▸ **About this exercise**: All lines from the one containing "Click the purple 3/10 loss swatch" through the end of the data below must be reproduced exactly, and no others.

▸ **Input material**:
----
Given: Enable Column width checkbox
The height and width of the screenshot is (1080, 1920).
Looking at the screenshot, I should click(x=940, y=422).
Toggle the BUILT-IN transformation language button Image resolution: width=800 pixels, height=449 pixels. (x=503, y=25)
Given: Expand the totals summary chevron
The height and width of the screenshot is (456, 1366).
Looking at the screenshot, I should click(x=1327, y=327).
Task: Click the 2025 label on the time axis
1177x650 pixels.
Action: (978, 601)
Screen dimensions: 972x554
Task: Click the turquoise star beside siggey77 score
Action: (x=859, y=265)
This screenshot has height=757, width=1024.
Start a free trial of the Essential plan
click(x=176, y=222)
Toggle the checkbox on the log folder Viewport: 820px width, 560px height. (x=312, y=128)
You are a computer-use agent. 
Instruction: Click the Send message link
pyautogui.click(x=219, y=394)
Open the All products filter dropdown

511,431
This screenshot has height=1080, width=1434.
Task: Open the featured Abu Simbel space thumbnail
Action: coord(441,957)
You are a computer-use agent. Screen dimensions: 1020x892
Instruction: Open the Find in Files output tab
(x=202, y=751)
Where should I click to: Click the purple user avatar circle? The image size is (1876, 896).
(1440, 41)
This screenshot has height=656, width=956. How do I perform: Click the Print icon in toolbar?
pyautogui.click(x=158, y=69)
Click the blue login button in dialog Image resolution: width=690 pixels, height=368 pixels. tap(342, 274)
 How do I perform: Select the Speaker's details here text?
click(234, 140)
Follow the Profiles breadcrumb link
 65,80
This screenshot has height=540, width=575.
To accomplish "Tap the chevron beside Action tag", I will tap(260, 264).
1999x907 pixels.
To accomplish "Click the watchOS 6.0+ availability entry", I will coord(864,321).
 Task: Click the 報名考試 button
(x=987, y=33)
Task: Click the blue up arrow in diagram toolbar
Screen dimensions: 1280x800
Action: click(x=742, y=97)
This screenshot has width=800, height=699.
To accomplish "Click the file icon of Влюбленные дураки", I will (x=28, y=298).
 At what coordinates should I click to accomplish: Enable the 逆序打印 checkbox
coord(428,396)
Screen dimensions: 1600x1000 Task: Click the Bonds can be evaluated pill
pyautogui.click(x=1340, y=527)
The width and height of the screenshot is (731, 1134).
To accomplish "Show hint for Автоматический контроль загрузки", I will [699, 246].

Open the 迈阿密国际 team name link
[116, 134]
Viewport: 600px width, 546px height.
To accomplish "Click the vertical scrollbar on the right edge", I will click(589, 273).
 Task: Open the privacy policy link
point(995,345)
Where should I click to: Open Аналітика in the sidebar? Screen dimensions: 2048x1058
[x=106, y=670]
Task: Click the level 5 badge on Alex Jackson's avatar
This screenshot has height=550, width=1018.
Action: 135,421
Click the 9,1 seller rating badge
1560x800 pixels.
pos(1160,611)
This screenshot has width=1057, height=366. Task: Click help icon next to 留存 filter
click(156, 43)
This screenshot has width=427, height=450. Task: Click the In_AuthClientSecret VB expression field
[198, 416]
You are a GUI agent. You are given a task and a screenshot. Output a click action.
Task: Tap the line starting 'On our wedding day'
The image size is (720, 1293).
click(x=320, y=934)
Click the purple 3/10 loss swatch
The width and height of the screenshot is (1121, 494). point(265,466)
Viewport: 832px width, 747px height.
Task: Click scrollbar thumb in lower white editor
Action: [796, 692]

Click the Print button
----
▸ **Response to the task**:
Click the purple 3/10 loss swatch
The width and height of the screenshot is (1121, 494). point(265,466)
Viewport: 832px width, 747px height.
Task: Click scrollbar thumb in lower white editor
Action: [796, 692]

Click the Print button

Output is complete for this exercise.